Essa troca de modelos de interpretação, é claro, não foi radical nem instantânea, de modo que pensadores como Rousseau, Diderot e Freud ainda persistiam no paradigma que viera anteriormente. Especialmente Freud persiste no modelo unissexual, e é altamente cristão ao afirmar que a inveja é característica fulcral da mulher. Não só isso: quando, no complexo de Édipo, a menina olha para o pênis do pai e conclui que foi castrada, imputa-se à menina a noção de um dia já ter sido um homem que foi, a posteriori, deformado ou modificado. A hipótese hidráulica do desejo, de que a repressão deste estaria no bojo da histeria, apenas faz deslocar a causa da loucura do sangue menstrual para o orgasmo (ou falta dele), mas de maneira geral, o pensamento freudiano preserva suas bases cristãs e aristotélicas.

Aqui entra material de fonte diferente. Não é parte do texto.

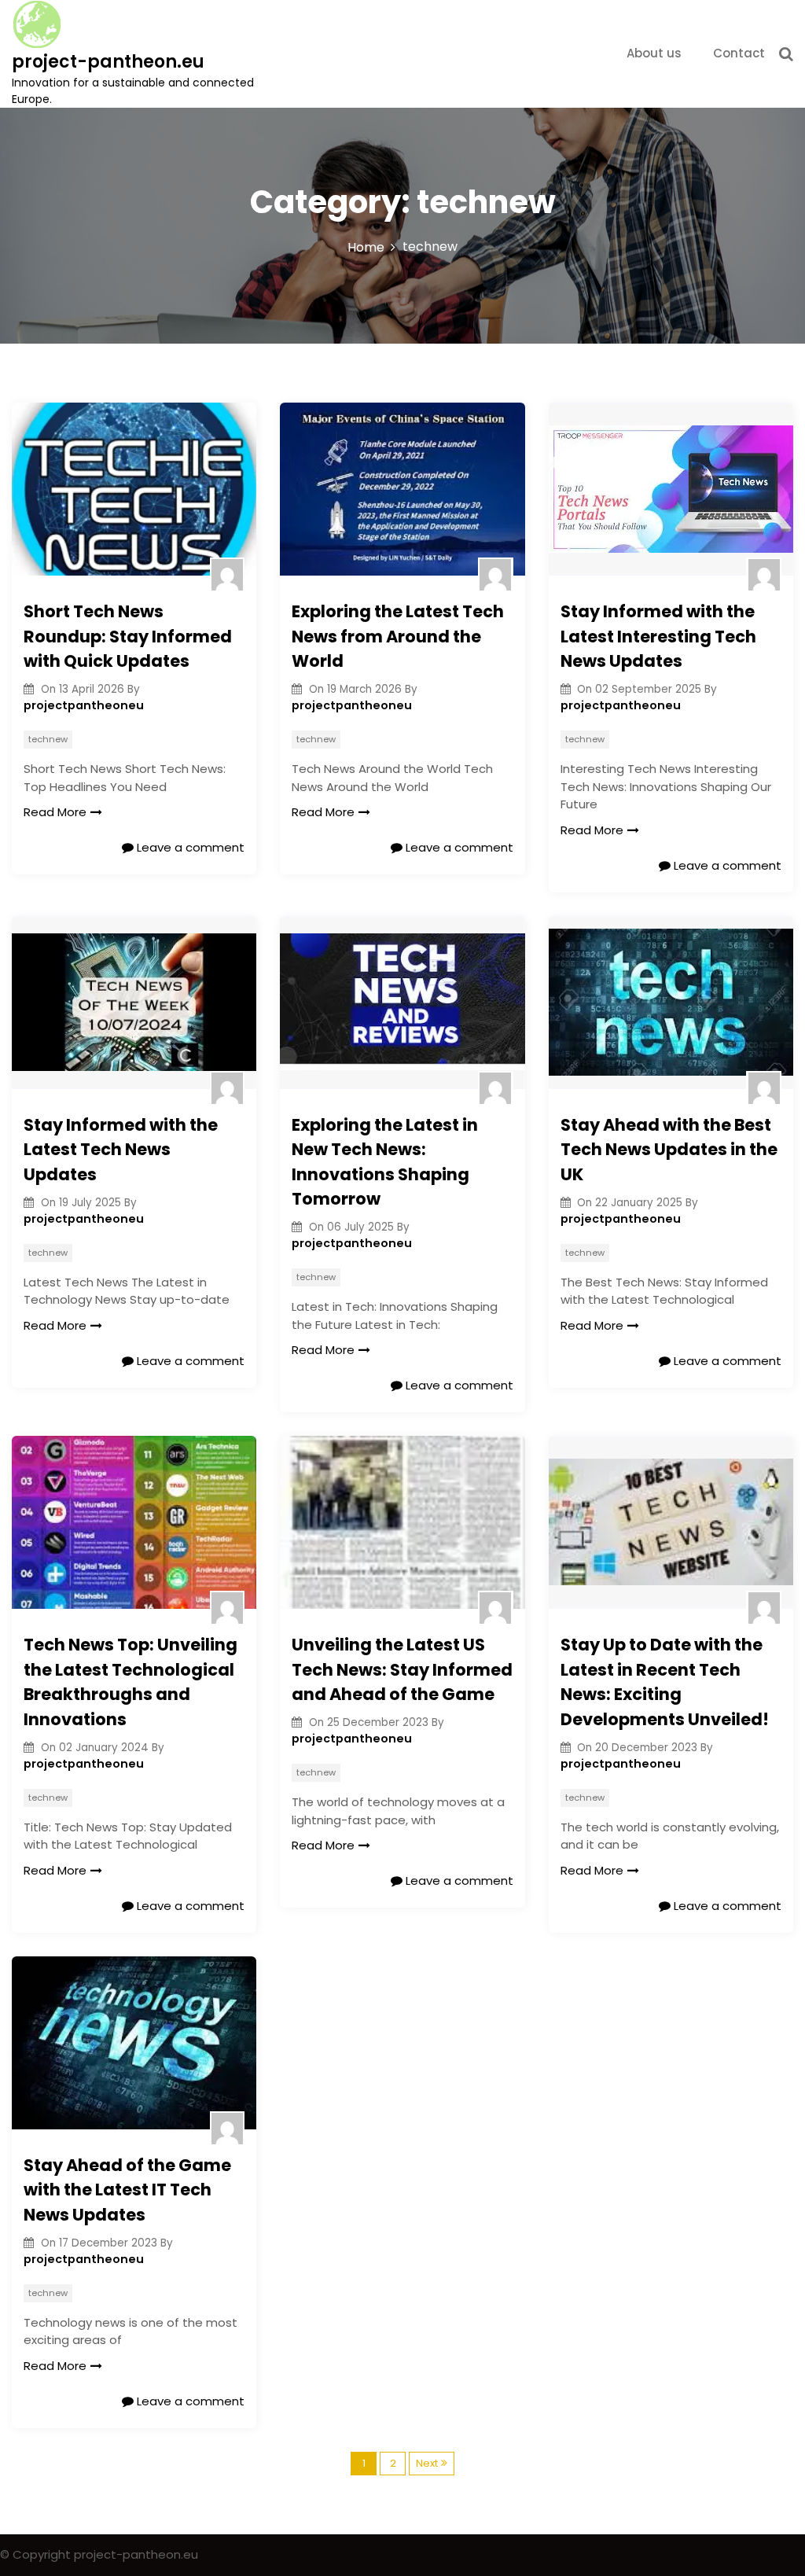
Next (427, 2463)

Agora vamos falar um pouco da nossa amiga, da nossa ppk, da nossa vagina. A vagina não é um pênis ao contrário. as escolas insistem em desenhar no quadro negro (atualmente branco) uma vagina em forma de cenoura, como se fosse uma cavidade oca pronta a receber o pênis, ou mesmo como se já estivesse virtualmente penetrada. ERRADO. A vagina não é cavidade, é um canal. Como outros canais do corpo, ela é um canal virtual; quando não tem "nada" lá dentro, ela está fechadinha, suas paredes se encostam. por falar em paredes, a vagina é feita de muitos tecidos, incluindo tecidos musculares, que podem ser exercitador para que o tônus muscular se mantenha ao longo da vida. Ela tem uma lubrificação que lhe é própria, e que costuma estar em perfeita sintonia com o nosso desejo. Isso derruba a hipótese de que o corpo feminino seja um corpo cuja sexualidade gira em redor APENAS da reprodução; não basta estar fértil para ter tesão, e muito menos ovulação implica ter atração sexual por homens. Voltando à parte de "não haver nada lá dentro": ERRADO. A vagina tem o que chamamos de flora vaginal, bactérias que lhe são próprias e que não são sujeira. Pelo contrário, estão ali para manter tudo em ordem. Inclusive, se você já tomou algum antibiótico muito forte, pode ter sentido coceira na vagina, ou mesmo pode ter tido alguma secreção diferente do normal. Isso acontece porque, quando essa flora se desequilibra, pode ocorrer candidíase, cujo sintoma mais comum e aparente é o prurido, ou coceira. O útero, por sua vez,não é uma bolsa escrotal virada ao contrário. Ele tem paredes grossas, que também têm músculos, e que se incham de sangue para que a placenta possa se implantar e alimentar o bebê. Os ovários não são testículos, e as trompas não são canais deferentes (ou seja lá o que tem de supostamente análogo na anatomia masculina, desculpa mas não vou fica lendo sobre pinto, não sou obrigada).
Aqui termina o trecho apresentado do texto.